One Day, There Might Be a Drug for a Broken Heart
For Tony Y., 37, healing from heartbreak is slow and incomplete. Each of several exes is associated with a cluster of sore memories. Although he loves the Blue Ridge Mountains, he can't visit because they remind him of a romantic holiday years ago.
If a new drug made rejections less painful, one expert argues, it could relieve or even prevent major depression.
Like some 30 to 40 percent of depressed patients, Tony hasn't had success with current anti-depressants.

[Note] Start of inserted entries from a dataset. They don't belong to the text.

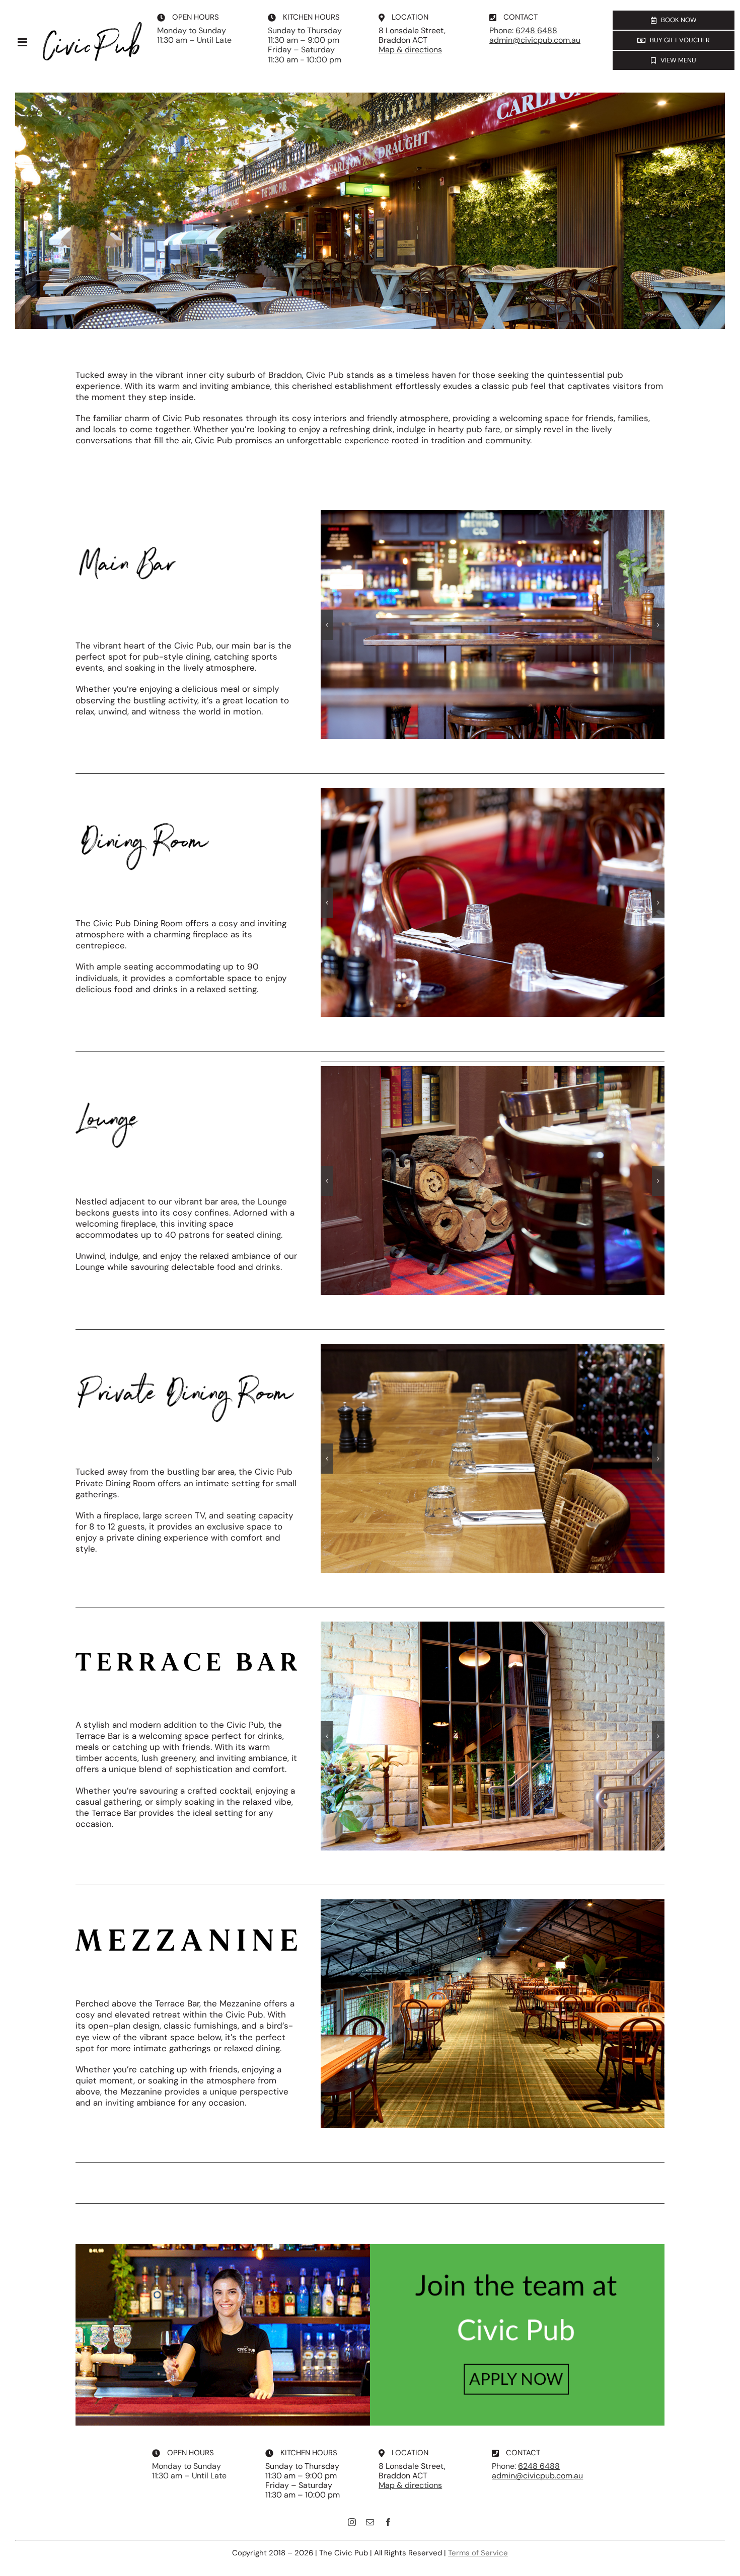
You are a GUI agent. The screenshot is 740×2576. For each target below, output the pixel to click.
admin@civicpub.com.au (534, 40)
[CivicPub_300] (91, 25)
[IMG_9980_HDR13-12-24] (492, 1736)
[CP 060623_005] (492, 1458)
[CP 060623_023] (492, 902)
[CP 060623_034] (492, 624)
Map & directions (410, 49)
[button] (327, 625)
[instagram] (352, 2522)
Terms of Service (478, 2553)
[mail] (370, 2522)
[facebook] (388, 2522)
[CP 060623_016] (492, 1180)
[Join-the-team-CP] (370, 2247)
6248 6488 (536, 30)
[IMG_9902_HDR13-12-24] (492, 2013)
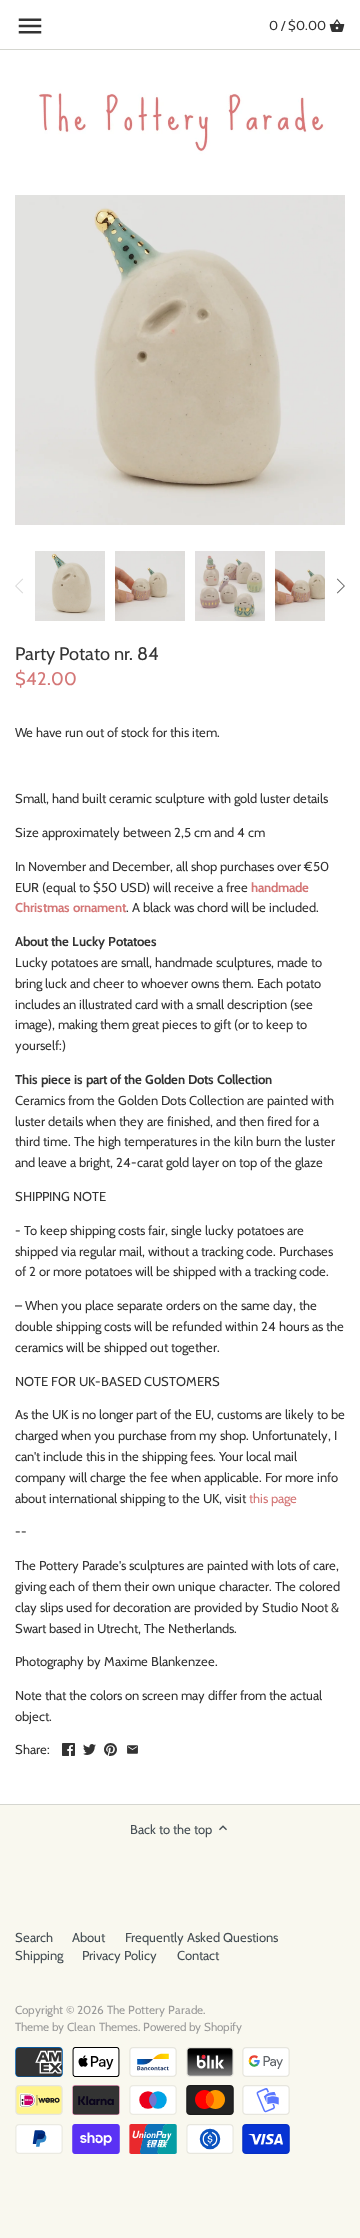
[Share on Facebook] (68, 1747)
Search (34, 1937)
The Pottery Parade (155, 2010)
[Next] (340, 586)
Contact (198, 1955)
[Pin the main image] (110, 1747)
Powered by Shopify (192, 2027)
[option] (70, 586)
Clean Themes (102, 2027)
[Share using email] (132, 1747)
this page (273, 1498)
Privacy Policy (119, 1955)
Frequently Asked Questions (201, 1937)
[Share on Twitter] (89, 1747)
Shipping (39, 1955)
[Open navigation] (30, 26)
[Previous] (20, 586)
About (88, 1937)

One day, psychiatrists may be able to offer him a new kind of opioid, an anti-depressant for people suffering from the cruel pain of rejection.
A Surprising Discovery
As we move through life, rejections -- bullying in school, romantic breakups, and divorces -- are powerful triggers to depressive episodes, observes David Hsu, a neuroscientist at Stony Brook University School of Medicine in Long Island, New York. If a new drug made them less painful, he argues, it could relieve or even prevent major depression.
Our bodies naturally produce opioids to soothe physical pain, and opioid drugs like morphine and oxycodone work by plugging into the same receptors in our brains. The same natural opioids may also respond to emotional hurts, and painkillers can dramatically affect mood. Today's epidemic of opioid abuse raises the question: How many lives might have been saved if we had a safe, non-addictive option for medicating emotional pain?

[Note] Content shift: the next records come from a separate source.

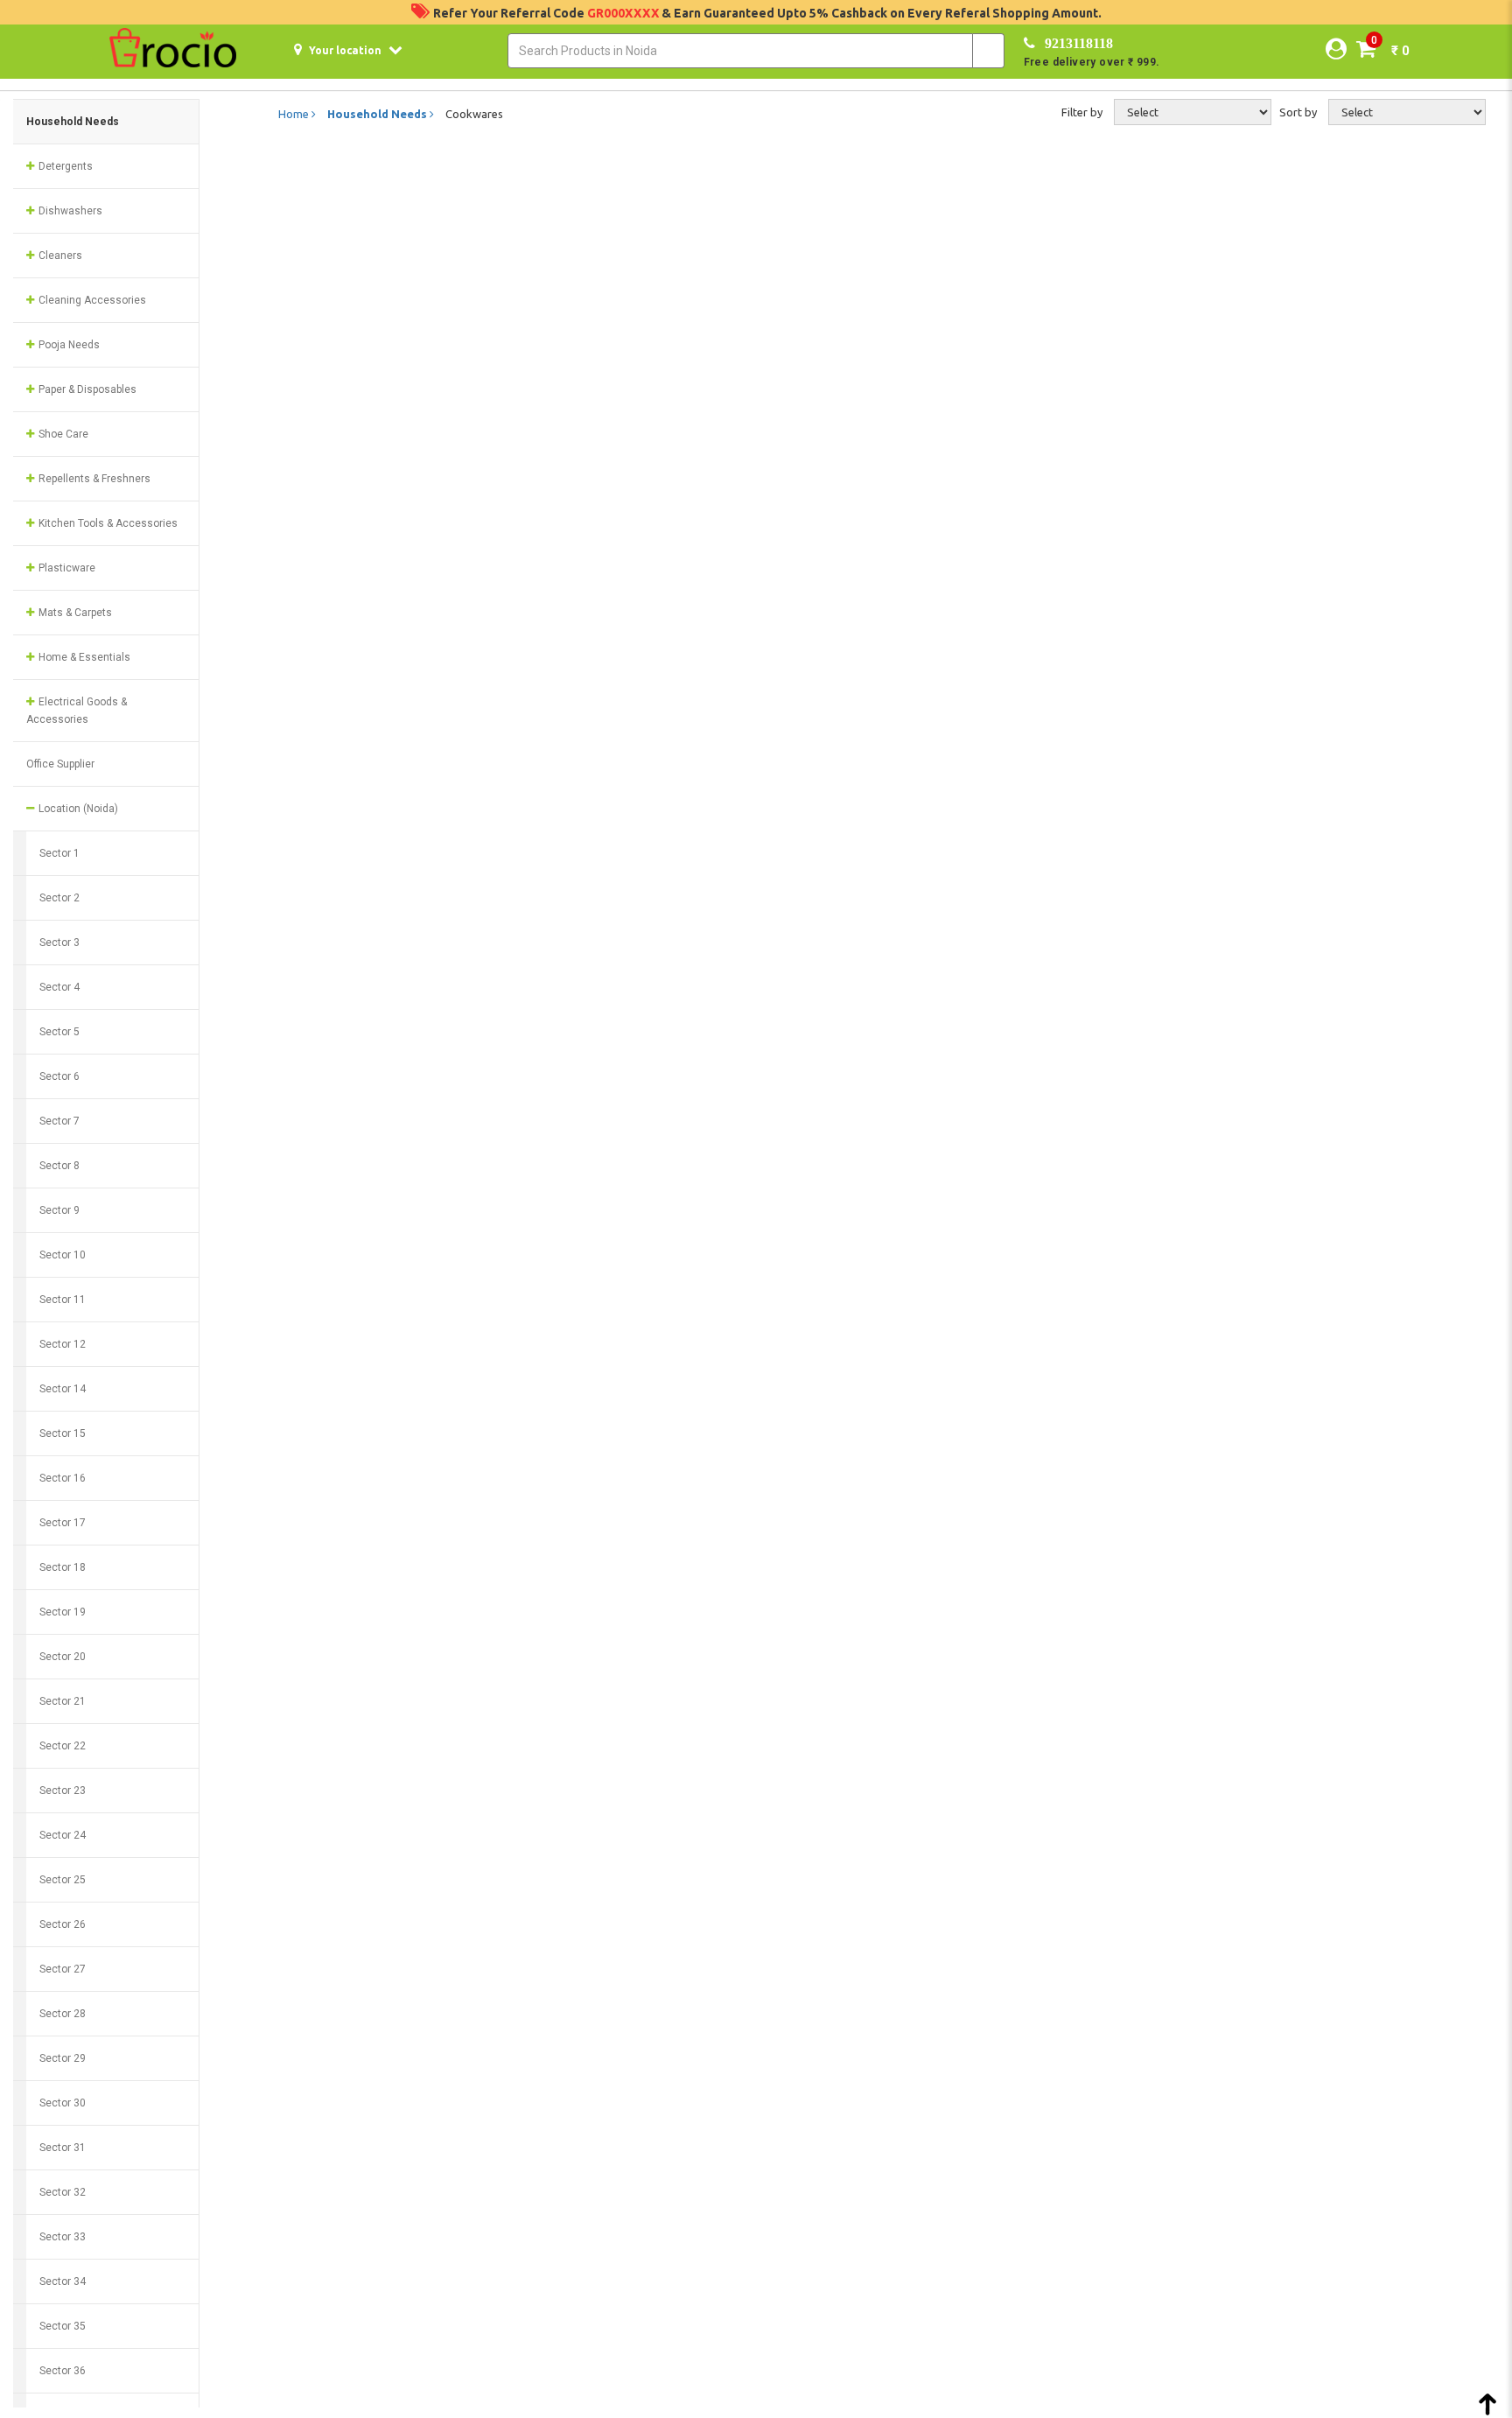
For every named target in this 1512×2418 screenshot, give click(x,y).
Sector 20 (62, 1657)
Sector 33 (62, 2237)
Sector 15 (62, 1433)
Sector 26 (62, 1924)
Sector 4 (59, 987)
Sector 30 (62, 2103)
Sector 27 (62, 1969)
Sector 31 (62, 2147)
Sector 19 (62, 1612)
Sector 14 (62, 1389)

Already one anti-depressant, tianeptine, locks into the mu opioid receptor, the target of morphine and oxycodone. Scientists knew that tianeptine, prescribed in some countries in Europe, Asia, and Latin America, acted differently than the most common anti-depressants in use today, which affect the levels of other brain chemicals, serotonin and norepinephrine. But the discovery in 2014 that tianeptine tapped the mu receptor was a "huge surprise," says co-author Jonathan Javitch, chief of the Division of Molecular Therapeutics at Columbia University.
The news arrived when scientists' basic understanding of depression is in flux; viewed biologically, it may cover several disorders. One of them could hinge on opioids. It's possible that some people release fewer opioids naturally or that the receptors for it are less effective.
Javitch has launched a startup, Kures, to make tianeptine more effective and convenient and to find other opioid-modulators. That may seem quixotic in the midst of an opioid epidemic, but tianeptine doesn't create dependency in low, prescription doses and has been used safely around the world for decades. To identify likely patients, cofounder Andrew Kruegel is looking for ways to "segment the depressed population by measures that have to do with opioid release," he says.
Is Emotional Pain Actually "Pain"?
No one imagines that the pain from rejection or loss is the same as pain from a broken leg. Physical pain is two perceptions—a sensory perception and an "affective" one, which makes pain unpleasant.
Exploration of an overlap between physical and what research psychologists call "social pain" has heated up since the mid-2000s.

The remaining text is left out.